Primeiro fundo de investimentos para mulheres negras no Brasil, o Fundo Agbara surgiu em 2020 e, desde então, destinou cerca de R$ 1 milhão para mulheres negras e suas iniciativas, com 4.600 impactadas em 25 estados do país.

Além de apoio financeiro, a organização dispõe de programas de formação, redes de colaboração, ações de incidência política, projetos culturais e consultoria de diversidade para empresas.

“O Agbara é um fundo para mulheres negras, criado e gerido por mulheres negras. Há uma aproximação com a realidade do público que atendemos. Esse tipo de conhecimento é imensurável”, ressalta Aline Odara, diretora-executiva do fundo.

O mecanismo quer transformar um cenário de desigualdade constatado em pesquisa divulgada pelo Agbara em setembro de 2024. Segundo o levantamento, 62,5% das organizações sociais de pessoas negras no país nunca conseguiram captar recursos em território nacional. Entre elas, 37,5% nunca sequer tentaram.

A captação em instituições internacionais se revela ainda mais desafiadora, com 64% das entidades entrevistadas relatando a inexistência desse acesso, e somente 36% afirmando conhecer instituições internacionais que financiam ações filantrópicas.

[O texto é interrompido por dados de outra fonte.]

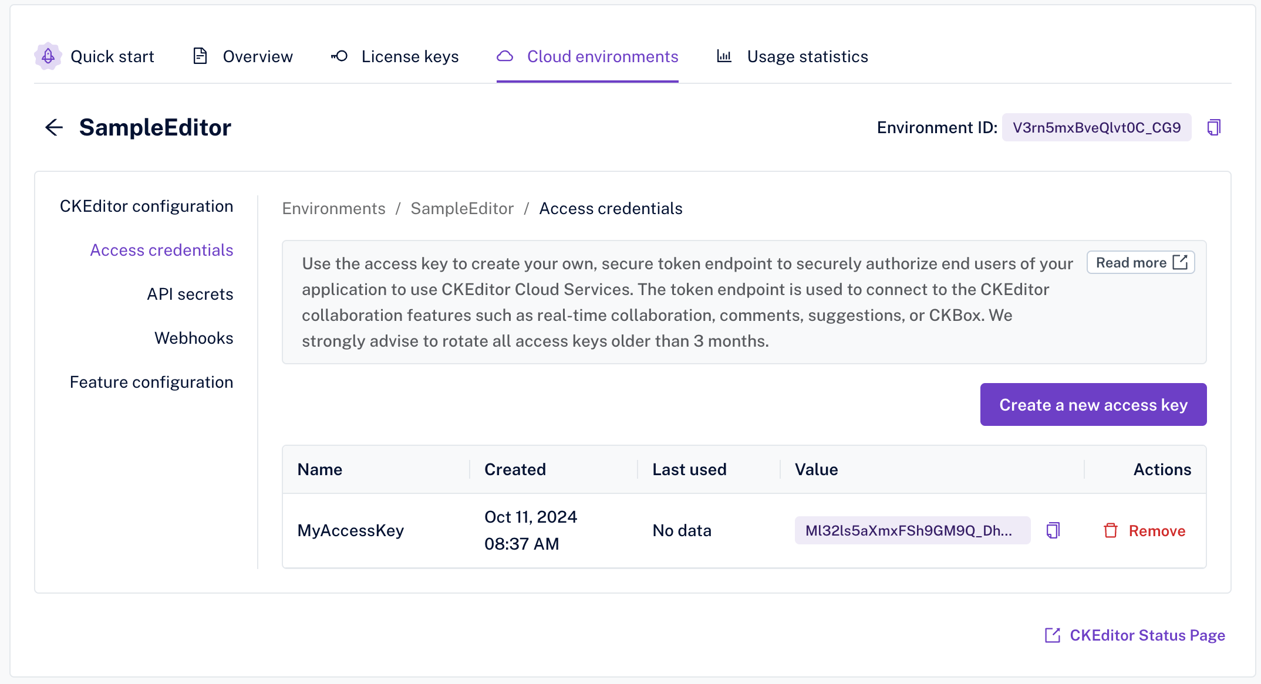
Task: Select Feature configuration from sidebar
Action: pyautogui.click(x=151, y=381)
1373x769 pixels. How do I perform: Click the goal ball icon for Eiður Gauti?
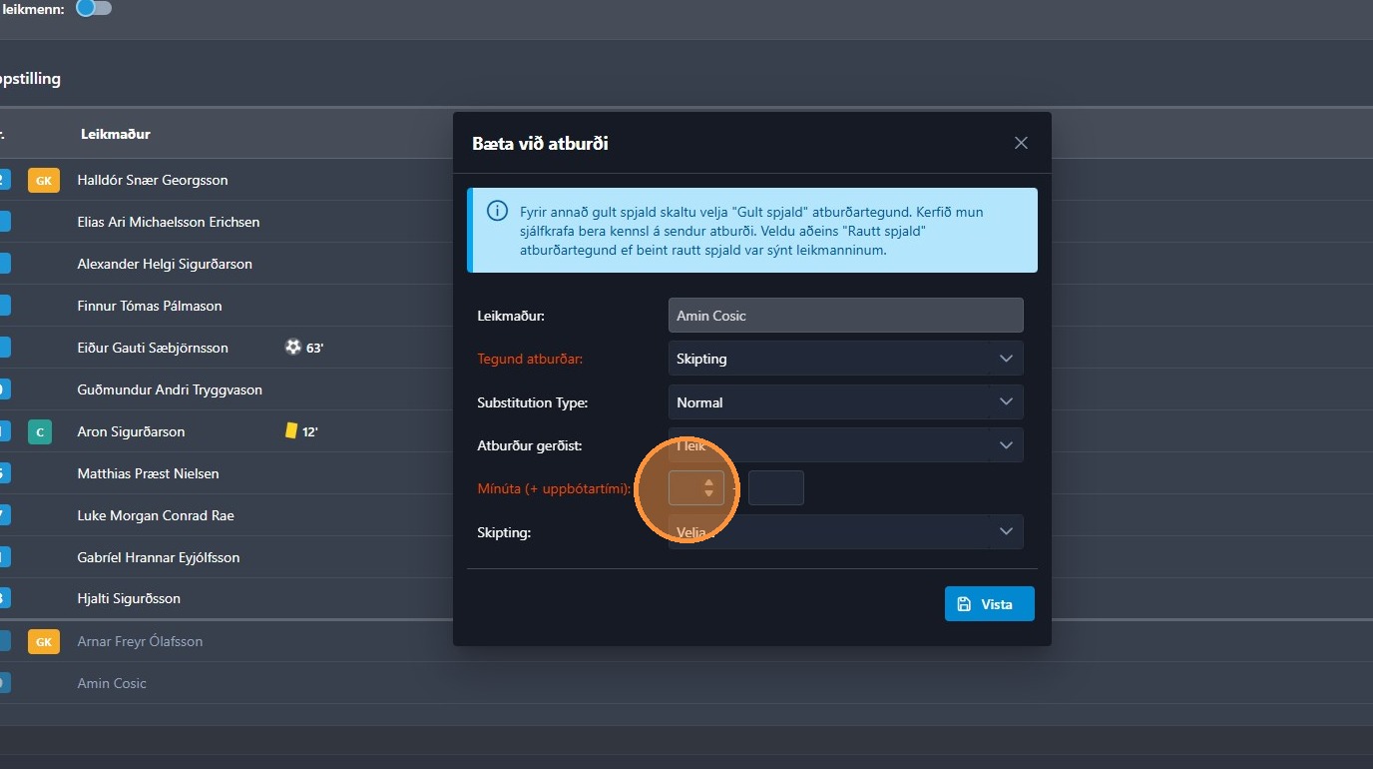pos(292,348)
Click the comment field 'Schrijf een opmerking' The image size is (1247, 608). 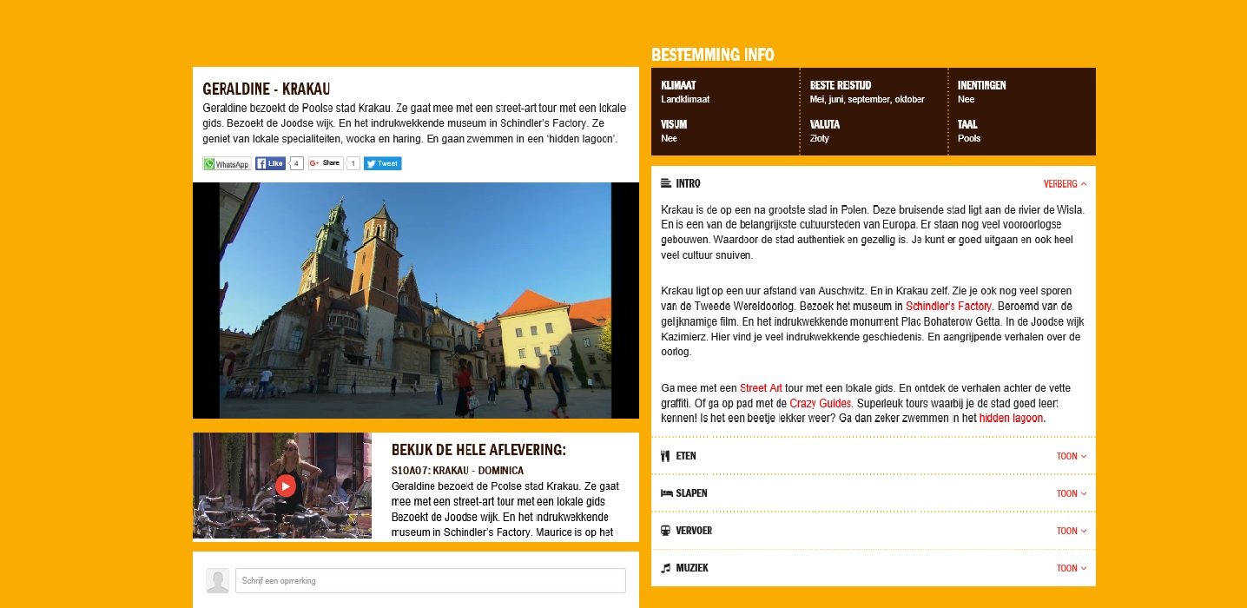[x=430, y=580]
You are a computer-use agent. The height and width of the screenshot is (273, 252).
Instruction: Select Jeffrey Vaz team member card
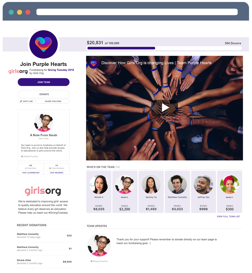point(203,192)
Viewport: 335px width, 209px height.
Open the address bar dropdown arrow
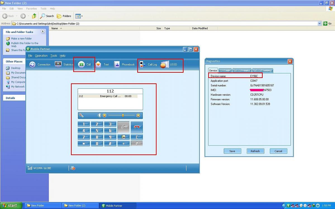320,24
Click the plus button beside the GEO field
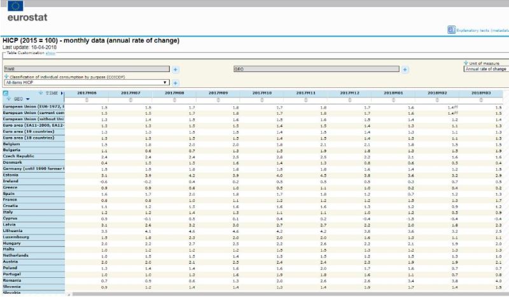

Algumas dificuldades citadas pela pesquisa são falta de acesso à informação sobre instituições financiadoras, barreiras burocráticas e de formalização (como editais complexos que exigem extensa documentação), falta de confiança por parte dos investidores e ausência de dados sistemáticos sobre organizações negras.

“Quando a filantropia não move estruturas de poder e não dá espaço para populações minorizadas, ela se torna uma filantropia de caridade, sem comprometimento com a transformação social”, afirma Odara.

Esta reportagem foi produzida para a Causa do Ano: Doar É Transformar, que conta com apoio do Movimento Bem Maior.